* [The exercise]: Print the listing below line for line, with no changes.

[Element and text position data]
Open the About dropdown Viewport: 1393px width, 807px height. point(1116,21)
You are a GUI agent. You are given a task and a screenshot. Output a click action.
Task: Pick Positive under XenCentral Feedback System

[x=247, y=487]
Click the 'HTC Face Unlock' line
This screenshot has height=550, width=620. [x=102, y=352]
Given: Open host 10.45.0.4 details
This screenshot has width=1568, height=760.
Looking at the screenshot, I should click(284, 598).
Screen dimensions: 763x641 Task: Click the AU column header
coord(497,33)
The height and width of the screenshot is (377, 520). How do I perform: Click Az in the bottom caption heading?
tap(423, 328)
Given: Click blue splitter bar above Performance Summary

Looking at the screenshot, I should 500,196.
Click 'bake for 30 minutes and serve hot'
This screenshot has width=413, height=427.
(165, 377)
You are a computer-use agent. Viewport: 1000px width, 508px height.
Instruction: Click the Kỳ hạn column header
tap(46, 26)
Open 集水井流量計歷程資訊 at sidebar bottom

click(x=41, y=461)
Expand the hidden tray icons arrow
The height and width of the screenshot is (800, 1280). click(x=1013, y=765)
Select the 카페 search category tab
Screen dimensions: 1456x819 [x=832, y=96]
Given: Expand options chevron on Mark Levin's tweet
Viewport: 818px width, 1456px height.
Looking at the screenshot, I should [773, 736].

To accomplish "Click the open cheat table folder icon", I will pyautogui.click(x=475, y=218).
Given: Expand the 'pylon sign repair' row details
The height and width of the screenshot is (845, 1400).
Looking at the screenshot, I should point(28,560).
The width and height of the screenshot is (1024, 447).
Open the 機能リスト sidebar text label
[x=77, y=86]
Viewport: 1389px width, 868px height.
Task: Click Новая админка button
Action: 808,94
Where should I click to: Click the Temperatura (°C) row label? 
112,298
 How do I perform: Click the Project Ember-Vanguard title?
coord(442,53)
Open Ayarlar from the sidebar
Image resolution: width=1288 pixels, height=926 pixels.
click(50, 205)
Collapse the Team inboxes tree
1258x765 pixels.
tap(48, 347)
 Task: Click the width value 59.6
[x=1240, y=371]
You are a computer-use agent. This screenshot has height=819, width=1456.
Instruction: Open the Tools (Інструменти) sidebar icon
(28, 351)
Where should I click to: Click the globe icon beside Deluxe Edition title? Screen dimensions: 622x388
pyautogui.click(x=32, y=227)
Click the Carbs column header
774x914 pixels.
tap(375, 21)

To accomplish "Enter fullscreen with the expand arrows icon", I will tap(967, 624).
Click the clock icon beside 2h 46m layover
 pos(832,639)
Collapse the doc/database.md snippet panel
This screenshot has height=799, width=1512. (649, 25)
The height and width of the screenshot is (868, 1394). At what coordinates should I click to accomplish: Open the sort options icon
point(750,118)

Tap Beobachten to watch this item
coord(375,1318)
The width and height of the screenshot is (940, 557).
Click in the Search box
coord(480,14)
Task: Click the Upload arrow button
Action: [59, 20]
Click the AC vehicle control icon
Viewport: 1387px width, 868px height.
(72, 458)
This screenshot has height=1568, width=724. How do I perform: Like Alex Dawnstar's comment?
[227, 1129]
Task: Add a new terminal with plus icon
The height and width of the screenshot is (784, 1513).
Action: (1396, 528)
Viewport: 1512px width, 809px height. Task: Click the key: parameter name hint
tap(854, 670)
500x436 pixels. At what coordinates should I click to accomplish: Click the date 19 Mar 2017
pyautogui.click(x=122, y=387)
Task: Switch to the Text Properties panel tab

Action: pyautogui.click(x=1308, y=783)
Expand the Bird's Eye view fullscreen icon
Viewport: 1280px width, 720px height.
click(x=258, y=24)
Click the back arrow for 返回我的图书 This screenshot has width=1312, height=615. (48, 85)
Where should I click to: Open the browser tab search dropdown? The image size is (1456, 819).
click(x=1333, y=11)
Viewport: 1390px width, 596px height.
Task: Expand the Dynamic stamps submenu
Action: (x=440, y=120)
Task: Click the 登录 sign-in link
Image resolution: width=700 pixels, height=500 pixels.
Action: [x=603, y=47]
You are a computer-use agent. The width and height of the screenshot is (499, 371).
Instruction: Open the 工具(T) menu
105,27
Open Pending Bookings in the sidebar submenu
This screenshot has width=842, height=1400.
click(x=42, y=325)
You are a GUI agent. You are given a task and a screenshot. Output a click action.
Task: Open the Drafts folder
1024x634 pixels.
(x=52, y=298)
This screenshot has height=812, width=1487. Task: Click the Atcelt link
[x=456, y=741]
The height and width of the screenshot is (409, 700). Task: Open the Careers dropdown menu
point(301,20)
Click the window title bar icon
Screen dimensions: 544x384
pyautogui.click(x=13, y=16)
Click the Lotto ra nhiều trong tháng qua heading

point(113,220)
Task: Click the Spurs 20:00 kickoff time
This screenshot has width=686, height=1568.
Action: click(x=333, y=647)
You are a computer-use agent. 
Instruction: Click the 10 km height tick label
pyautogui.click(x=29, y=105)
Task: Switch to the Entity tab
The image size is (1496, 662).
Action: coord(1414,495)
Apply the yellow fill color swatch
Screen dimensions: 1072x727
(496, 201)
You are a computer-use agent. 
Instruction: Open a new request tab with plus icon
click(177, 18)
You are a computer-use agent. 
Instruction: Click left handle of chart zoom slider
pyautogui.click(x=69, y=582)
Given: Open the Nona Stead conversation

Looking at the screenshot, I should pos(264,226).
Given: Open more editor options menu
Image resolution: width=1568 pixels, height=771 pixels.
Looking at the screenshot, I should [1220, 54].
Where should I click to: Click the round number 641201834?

* [Full output]:
Open the About dropdown Viewport: 1393px width, 807px height. point(1116,21)
You are a GUI agent. You are given a task and a screenshot. Output a click action.
Task: Pick Positive under XenCentral Feedback System

[x=247, y=487]
Click the 'HTC Face Unlock' line
This screenshot has height=550, width=620. [x=102, y=352]
Given: Open host 10.45.0.4 details
This screenshot has width=1568, height=760.
Looking at the screenshot, I should click(284, 598).
Screen dimensions: 763x641 Task: Click the AU column header
coord(497,33)
The height and width of the screenshot is (377, 520). How do I perform: Click Az in the bottom caption heading?
tap(423, 328)
Given: Click blue splitter bar above Performance Summary

Looking at the screenshot, I should 500,196.
Click 'bake for 30 minutes and serve hot'
This screenshot has width=413, height=427.
(165, 377)
You are a computer-use agent. Viewport: 1000px width, 508px height.
Instruction: Click the Kỳ hạn column header
tap(46, 26)
Open 集水井流量計歷程資訊 at sidebar bottom

click(x=41, y=461)
Expand the hidden tray icons arrow
The height and width of the screenshot is (800, 1280). click(x=1013, y=765)
Select the 카페 search category tab
Screen dimensions: 1456x819 [x=832, y=96]
Given: Expand options chevron on Mark Levin's tweet
Viewport: 818px width, 1456px height.
Looking at the screenshot, I should [773, 736].

To accomplish "Click the open cheat table folder icon", I will pyautogui.click(x=475, y=218).
Given: Expand the 'pylon sign repair' row details
The height and width of the screenshot is (845, 1400).
Looking at the screenshot, I should point(28,560).
The width and height of the screenshot is (1024, 447).
Open the 機能リスト sidebar text label
[x=77, y=86]
Viewport: 1389px width, 868px height.
Task: Click Новая админка button
Action: 808,94
Where should I click to: Click the Temperatura (°C) row label? 
112,298
 How do I perform: Click the Project Ember-Vanguard title?
coord(442,53)
Open Ayarlar from the sidebar
Image resolution: width=1288 pixels, height=926 pixels.
click(50, 205)
Collapse the Team inboxes tree
1258x765 pixels.
tap(48, 347)
 Task: Click the width value 59.6
[x=1240, y=371]
You are a computer-use agent. This screenshot has height=819, width=1456.
Instruction: Open the Tools (Інструменти) sidebar icon
(28, 351)
Where should I click to: Click the globe icon beside Deluxe Edition title? Screen dimensions: 622x388
pyautogui.click(x=32, y=227)
Click the Carbs column header
774x914 pixels.
tap(375, 21)

To accomplish "Enter fullscreen with the expand arrows icon", I will tap(967, 624).
Click the clock icon beside 2h 46m layover
 pos(832,639)
Collapse the doc/database.md snippet panel
This screenshot has height=799, width=1512. (649, 25)
The height and width of the screenshot is (868, 1394). At what coordinates should I click to accomplish: Open the sort options icon
point(750,118)

Tap Beobachten to watch this item
coord(375,1318)
The width and height of the screenshot is (940, 557).
Click in the Search box
coord(480,14)
Task: Click the Upload arrow button
Action: [59, 20]
Click the AC vehicle control icon
Viewport: 1387px width, 868px height.
(72, 458)
This screenshot has height=1568, width=724. How do I perform: Like Alex Dawnstar's comment?
[227, 1129]
Task: Add a new terminal with plus icon
The height and width of the screenshot is (784, 1513).
Action: (1396, 528)
Viewport: 1512px width, 809px height. Task: Click the key: parameter name hint
tap(854, 670)
500x436 pixels. At what coordinates should I click to accomplish: Click the date 19 Mar 2017
pyautogui.click(x=122, y=387)
Task: Switch to the Text Properties panel tab

Action: pyautogui.click(x=1308, y=783)
Expand the Bird's Eye view fullscreen icon
Viewport: 1280px width, 720px height.
click(x=258, y=24)
Click the back arrow for 返回我的图书 This screenshot has width=1312, height=615. (48, 85)
Where should I click to: Open the browser tab search dropdown? The image size is (1456, 819).
click(x=1333, y=11)
Viewport: 1390px width, 596px height.
Task: Expand the Dynamic stamps submenu
Action: (x=440, y=120)
Task: Click the 登录 sign-in link
Image resolution: width=700 pixels, height=500 pixels.
Action: [x=603, y=47]
You are a computer-use agent. The width and height of the screenshot is (499, 371).
Instruction: Open the 工具(T) menu
105,27
Open Pending Bookings in the sidebar submenu
This screenshot has width=842, height=1400.
click(x=42, y=325)
You are a GUI agent. You are given a task and a screenshot. Output a click action.
Task: Open the Drafts folder
1024x634 pixels.
(x=52, y=298)
This screenshot has height=812, width=1487. Task: Click the Atcelt link
[x=456, y=741]
The height and width of the screenshot is (409, 700). Task: Open the Careers dropdown menu
point(301,20)
Click the window title bar icon
Screen dimensions: 544x384
pyautogui.click(x=13, y=16)
Click the Lotto ra nhiều trong tháng qua heading

point(113,220)
Task: Click the Spurs 20:00 kickoff time
This screenshot has width=686, height=1568.
Action: click(x=333, y=647)
You are a computer-use agent. 
Instruction: Click the 10 km height tick label
pyautogui.click(x=29, y=105)
Task: Switch to the Entity tab
The image size is (1496, 662).
Action: coord(1414,495)
Apply the yellow fill color swatch
Screen dimensions: 1072x727
(496, 201)
You are a computer-use agent. 
Instruction: Open a new request tab with plus icon
click(177, 18)
You are a computer-use agent. 
Instruction: Click left handle of chart zoom slider
pyautogui.click(x=69, y=582)
Given: Open the Nona Stead conversation

Looking at the screenshot, I should pos(264,226).
Given: Open more editor options menu
Image resolution: width=1568 pixels, height=771 pixels.
Looking at the screenshot, I should [1220, 54].
Where should I click to: Click the round number 641201834?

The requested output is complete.